There is a cycle in a linked list if there is some node in the list that can be reached again by continuously following the next pointer. Internally, pos is used to denote the index of the node that tail’s next pointer is connected to. Note that pos is not passed as a parameter.

Return true if there is a cycle in the linked list. Otherwise, return false.

Example 1:

Input: head = [3,2,0,-4], pos = 1
Output: true
Explanation: There is a cycle in the linked list, where the tail connects to the 1st node (0-indexed).

Example 2:

Input: head = [1,2], pos = 0
Output: true
Explanation: There is a cycle in the linked list, where the tail connects to the 0th node.

Example 3:

Input: head = [1], pos = -1
Output: false
Explanation: There is no cycle in the linked list.

Constraints:

  • The number of the nodes in the list is in the range [0, 10^4].
  • -10^5 <= Node.val <= 10^5
  • pos is -1 or a valid index in the linked-list.

Follow up: Can you solve it using O(1) memory?

Solution

Approach 1: Floyd’s Cycle Detection (Tortoise and Hare)

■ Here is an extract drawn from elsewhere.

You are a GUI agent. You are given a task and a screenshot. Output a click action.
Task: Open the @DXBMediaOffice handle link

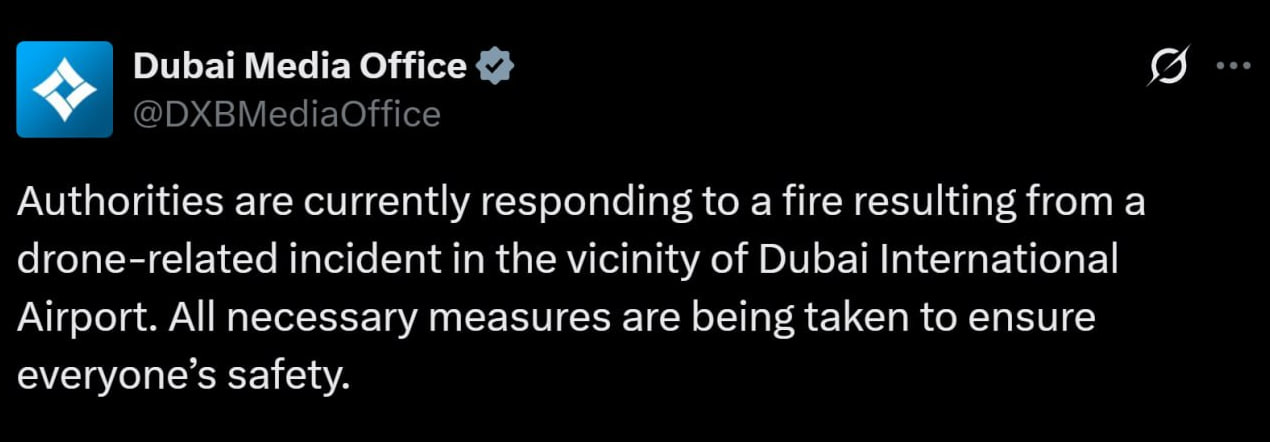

The key insight is to use two pointers moving at different speeds. If there’s a cycle, the fast pointer will eventually catch up to the slow pointer.

Implementation

class Solution:
    def hasCycle(self, head: Optional[ListNode]) -> bool:
        if not head:
            return False

        slow = head
        fast = head

        while fast and fast.next:
            slow = slow.next
            fast = fast.next.next

            if slow == fast:
                return True

        return False

Approach 2: Hash Set

Use a set to track visited nodes. If we see a node twice, there’s a cycle.

class Solution:
    def hasCycle(self, head: Optional[ListNode]) -> bool:
        visited = set()
        current = head

        while current:
            if current in visited:
                return True
            visited.add(current)
            current = current.next

        return False

Complexity Analysis

Floyd’s Algorithm:

  • Time Complexity: O(n), where n is the number of nodes. In the worst case, fast pointer travels around the cycle once before meeting slow.
  • Space Complexity: O(1), we only use two pointers.

Hash Set:

  • Time Complexity: O(n), we visit each node once.
  • Space Complexity: O(n) for the hash set storing visited nodes.

Key Insights

  1. Two Speeds: The slow pointer moves one step at a time, the fast pointer moves two steps. If there’s a cycle, they must eventually meet.

  2. Why They Meet: In a cycle, the fast pointer enters the cycle first. Once both are in the cycle, the fast pointer gets one step closer to slow with each iteration. Eventually, the distance becomes zero.

  3. Loop Condition: We check fast and fast.next to ensure fast.next.next is safe to access. If fast reaches None, there’s no cycle.

  4. Meeting Point: They will meet inside the cycle, but not necessarily at the cycle’s start. The meeting point depends on the cycle’s length and where slow enters it.

  5. O(1) Space Achievement: Floyd’s algorithm uses only two pointers regardless of the list size, achieving the O(1) space requirement.